→ **Exercise description**
Check every line of the data and copy the ones where "Saga" appears.

(Collected data)
*****
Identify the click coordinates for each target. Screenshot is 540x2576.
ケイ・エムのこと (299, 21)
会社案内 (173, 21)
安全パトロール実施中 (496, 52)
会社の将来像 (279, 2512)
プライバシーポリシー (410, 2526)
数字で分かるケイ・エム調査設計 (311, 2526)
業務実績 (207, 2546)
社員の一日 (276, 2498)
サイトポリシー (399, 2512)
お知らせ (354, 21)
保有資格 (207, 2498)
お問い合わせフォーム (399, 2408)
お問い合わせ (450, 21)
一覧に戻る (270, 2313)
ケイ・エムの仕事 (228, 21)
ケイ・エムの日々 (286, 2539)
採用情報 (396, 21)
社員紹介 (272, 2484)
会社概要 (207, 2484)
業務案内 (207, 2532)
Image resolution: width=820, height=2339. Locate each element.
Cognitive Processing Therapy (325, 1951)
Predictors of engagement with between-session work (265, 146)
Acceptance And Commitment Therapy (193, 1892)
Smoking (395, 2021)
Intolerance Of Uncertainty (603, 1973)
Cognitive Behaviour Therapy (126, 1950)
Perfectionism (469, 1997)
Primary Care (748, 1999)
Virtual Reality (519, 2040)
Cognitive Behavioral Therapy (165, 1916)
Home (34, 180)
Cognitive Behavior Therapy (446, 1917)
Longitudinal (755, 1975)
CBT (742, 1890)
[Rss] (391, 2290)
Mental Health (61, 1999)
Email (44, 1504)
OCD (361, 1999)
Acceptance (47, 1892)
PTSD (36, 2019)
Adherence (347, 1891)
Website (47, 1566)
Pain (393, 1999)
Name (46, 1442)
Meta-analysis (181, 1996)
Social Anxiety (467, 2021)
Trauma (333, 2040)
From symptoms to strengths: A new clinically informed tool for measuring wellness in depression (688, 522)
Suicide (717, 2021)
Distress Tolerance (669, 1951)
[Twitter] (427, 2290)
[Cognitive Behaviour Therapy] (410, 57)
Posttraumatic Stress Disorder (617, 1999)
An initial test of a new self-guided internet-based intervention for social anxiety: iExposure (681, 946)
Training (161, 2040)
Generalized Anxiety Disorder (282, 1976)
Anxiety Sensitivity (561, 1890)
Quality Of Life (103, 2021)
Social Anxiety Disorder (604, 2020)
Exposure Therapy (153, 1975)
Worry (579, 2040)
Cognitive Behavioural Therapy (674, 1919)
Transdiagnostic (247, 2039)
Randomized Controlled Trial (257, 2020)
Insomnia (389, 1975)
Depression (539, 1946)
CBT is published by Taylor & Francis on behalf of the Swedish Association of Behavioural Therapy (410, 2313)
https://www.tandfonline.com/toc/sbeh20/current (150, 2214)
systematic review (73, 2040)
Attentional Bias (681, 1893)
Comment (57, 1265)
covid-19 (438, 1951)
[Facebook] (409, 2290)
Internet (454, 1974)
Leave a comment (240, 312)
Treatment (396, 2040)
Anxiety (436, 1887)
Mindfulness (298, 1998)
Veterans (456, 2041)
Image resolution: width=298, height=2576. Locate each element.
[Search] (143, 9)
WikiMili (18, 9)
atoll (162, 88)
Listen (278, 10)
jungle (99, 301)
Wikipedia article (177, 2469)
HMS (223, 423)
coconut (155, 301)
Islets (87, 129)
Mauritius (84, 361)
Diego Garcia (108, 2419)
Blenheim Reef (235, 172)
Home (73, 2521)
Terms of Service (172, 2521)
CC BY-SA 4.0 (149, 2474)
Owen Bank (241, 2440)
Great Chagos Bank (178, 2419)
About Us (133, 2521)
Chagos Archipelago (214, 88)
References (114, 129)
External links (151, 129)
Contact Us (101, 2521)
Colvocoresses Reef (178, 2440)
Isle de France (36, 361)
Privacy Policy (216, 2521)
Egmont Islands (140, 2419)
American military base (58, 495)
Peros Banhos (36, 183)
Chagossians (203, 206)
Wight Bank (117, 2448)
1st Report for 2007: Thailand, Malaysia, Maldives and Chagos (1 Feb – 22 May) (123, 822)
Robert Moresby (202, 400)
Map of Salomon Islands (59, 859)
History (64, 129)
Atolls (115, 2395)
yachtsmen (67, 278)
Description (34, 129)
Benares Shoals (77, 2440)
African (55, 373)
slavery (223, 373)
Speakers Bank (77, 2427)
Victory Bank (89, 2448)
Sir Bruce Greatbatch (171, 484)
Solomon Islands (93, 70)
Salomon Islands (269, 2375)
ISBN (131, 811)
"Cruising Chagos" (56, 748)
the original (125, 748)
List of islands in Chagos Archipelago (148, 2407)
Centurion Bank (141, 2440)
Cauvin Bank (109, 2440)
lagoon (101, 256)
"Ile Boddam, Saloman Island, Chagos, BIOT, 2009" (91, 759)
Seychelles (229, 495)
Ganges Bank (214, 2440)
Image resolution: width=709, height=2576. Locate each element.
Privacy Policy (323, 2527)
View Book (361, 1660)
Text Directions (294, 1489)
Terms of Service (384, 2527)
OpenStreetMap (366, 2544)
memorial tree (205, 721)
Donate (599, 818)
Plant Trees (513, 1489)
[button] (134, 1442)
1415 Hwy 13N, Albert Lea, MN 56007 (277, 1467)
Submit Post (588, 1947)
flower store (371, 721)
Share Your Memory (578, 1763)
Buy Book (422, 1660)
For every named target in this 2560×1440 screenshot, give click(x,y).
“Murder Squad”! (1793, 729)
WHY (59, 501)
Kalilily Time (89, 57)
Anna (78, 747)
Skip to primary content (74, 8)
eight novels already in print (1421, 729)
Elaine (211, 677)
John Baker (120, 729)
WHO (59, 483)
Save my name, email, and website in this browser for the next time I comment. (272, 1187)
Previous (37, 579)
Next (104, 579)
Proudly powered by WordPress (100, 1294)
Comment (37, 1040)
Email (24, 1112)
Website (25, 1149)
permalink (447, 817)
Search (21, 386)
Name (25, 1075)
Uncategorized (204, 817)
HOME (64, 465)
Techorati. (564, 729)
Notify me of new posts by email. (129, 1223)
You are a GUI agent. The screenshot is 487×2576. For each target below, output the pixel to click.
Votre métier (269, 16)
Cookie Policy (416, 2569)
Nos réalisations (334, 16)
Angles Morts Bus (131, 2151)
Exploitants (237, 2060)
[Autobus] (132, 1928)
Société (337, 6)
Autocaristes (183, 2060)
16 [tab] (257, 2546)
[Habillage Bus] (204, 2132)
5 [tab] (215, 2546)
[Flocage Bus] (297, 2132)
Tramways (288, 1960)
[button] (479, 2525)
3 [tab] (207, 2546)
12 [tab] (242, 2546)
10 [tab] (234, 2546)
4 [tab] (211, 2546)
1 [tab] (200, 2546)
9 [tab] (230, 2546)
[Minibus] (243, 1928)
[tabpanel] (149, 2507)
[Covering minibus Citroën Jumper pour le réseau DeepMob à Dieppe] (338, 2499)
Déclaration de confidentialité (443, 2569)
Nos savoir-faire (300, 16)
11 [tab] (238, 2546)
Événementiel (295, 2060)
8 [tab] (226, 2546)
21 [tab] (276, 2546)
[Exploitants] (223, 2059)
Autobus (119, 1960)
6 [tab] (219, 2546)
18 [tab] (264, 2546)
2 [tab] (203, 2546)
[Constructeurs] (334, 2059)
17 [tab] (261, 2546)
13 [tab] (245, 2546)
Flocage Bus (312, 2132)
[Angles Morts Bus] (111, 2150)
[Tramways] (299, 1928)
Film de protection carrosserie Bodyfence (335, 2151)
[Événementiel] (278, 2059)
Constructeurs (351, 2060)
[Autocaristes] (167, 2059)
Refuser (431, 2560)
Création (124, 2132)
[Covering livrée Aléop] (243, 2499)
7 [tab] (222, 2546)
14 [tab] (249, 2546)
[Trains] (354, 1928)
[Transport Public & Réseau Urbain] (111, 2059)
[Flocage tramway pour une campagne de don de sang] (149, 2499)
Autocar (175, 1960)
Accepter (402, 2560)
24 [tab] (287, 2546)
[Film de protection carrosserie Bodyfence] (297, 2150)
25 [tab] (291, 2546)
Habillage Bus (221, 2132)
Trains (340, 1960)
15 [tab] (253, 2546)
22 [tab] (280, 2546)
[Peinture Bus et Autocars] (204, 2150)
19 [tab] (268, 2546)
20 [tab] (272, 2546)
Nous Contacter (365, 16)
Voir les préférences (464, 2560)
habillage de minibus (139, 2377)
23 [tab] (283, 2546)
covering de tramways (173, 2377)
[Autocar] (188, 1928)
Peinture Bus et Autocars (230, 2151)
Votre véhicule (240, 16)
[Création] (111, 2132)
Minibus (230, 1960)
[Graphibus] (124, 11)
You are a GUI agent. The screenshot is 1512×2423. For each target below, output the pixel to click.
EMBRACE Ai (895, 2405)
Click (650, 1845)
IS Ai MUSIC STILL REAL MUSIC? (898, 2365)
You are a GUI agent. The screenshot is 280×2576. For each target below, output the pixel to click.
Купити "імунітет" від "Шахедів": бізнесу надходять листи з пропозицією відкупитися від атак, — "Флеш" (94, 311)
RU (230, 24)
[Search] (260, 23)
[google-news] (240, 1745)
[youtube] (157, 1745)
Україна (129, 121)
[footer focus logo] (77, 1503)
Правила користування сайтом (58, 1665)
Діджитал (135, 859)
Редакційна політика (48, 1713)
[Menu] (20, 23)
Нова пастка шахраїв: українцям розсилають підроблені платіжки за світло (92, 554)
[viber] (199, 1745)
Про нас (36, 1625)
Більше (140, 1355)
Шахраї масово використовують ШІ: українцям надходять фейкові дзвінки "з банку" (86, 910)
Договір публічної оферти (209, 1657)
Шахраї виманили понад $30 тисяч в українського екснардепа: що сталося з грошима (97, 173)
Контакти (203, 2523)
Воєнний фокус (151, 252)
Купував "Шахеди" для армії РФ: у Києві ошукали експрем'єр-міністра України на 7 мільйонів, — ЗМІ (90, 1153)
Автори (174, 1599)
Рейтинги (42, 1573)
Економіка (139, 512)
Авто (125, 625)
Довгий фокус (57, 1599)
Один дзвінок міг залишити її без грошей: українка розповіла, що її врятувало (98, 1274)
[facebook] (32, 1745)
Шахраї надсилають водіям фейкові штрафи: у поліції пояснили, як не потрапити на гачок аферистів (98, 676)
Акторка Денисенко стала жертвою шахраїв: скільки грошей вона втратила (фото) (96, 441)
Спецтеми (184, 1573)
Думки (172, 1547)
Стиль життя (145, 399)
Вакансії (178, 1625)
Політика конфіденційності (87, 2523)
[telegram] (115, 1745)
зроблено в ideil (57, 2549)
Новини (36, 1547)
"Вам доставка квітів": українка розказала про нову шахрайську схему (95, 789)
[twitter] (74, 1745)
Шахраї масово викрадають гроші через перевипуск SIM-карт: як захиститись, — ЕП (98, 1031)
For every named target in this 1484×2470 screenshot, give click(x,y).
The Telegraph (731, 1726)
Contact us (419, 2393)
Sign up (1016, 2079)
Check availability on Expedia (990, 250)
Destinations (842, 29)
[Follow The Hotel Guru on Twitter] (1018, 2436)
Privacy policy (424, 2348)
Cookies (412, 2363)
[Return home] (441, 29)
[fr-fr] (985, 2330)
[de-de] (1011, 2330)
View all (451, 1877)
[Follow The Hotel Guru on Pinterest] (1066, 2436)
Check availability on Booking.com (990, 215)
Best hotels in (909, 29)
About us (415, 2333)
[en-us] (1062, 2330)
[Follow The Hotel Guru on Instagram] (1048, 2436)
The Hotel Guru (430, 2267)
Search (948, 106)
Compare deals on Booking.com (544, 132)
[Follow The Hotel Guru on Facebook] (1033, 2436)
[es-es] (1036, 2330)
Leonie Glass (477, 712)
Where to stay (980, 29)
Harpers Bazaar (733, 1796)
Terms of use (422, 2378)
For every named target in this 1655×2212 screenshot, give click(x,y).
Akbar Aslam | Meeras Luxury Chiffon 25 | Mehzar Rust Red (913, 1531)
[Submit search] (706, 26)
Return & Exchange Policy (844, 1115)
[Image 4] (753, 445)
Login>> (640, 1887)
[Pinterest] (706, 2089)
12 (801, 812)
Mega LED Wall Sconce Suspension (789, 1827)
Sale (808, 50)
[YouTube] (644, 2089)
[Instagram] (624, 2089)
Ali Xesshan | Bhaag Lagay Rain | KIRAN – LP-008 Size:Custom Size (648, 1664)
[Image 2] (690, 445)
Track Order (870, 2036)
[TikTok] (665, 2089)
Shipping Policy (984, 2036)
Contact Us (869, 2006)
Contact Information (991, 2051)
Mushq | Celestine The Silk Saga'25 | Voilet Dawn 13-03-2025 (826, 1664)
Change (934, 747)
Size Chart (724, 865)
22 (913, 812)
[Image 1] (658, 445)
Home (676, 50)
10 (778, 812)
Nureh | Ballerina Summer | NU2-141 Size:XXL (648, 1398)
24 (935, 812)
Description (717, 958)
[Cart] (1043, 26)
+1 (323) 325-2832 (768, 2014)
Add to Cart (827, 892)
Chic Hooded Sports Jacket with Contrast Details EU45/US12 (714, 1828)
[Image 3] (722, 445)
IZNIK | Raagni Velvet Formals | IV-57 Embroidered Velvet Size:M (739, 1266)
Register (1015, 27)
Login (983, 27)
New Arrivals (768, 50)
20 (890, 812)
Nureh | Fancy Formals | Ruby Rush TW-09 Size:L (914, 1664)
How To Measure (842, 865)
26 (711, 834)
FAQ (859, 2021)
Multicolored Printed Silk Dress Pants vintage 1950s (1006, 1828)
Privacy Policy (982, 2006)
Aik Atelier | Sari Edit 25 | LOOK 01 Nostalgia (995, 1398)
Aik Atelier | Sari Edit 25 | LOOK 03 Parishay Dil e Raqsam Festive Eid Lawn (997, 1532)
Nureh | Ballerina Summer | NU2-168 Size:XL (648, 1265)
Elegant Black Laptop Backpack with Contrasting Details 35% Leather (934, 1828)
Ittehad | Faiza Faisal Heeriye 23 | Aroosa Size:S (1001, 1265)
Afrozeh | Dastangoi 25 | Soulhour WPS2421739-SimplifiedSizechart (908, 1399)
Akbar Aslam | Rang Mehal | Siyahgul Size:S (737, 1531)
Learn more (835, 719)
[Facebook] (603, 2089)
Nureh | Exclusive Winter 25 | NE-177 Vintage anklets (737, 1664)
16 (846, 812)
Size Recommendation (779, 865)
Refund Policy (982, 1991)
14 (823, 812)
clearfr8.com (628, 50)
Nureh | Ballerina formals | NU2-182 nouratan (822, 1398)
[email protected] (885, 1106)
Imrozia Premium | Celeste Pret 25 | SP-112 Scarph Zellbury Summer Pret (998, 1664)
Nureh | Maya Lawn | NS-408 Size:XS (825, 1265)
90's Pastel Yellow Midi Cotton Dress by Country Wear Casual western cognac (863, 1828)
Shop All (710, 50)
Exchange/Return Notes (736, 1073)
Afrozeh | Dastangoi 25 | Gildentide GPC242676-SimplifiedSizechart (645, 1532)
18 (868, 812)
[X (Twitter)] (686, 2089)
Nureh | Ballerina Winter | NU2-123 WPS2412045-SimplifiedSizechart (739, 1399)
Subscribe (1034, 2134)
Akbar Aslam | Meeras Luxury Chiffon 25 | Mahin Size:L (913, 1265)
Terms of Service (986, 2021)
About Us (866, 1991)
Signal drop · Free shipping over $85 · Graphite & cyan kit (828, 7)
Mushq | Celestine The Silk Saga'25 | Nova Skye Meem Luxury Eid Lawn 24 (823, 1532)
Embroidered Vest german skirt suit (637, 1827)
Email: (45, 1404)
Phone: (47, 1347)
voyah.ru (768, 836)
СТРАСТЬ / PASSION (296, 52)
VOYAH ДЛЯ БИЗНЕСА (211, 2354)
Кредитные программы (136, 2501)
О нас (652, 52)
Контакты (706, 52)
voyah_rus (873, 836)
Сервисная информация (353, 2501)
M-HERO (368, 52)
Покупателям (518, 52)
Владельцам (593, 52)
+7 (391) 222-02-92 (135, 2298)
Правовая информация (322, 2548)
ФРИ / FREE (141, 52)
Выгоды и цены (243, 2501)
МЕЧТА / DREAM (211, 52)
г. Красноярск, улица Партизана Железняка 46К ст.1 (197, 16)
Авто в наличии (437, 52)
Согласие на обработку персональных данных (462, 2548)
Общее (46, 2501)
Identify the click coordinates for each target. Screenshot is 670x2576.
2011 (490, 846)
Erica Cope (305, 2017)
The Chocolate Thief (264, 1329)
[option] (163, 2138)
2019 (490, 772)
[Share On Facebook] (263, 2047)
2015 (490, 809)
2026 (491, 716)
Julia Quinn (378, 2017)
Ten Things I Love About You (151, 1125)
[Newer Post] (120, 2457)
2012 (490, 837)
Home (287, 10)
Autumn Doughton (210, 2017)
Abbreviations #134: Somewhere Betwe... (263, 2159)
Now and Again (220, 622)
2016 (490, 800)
*****
→ **Exercise solution**
Mushq | Celestine The Silk Saga'25 | Voilet Dawn 13-03-2025 (826, 1664)
Mushq | Celestine The Silk Saga'25 | Nova Skye Meem Luxury Eid Lawn 24 (823, 1532)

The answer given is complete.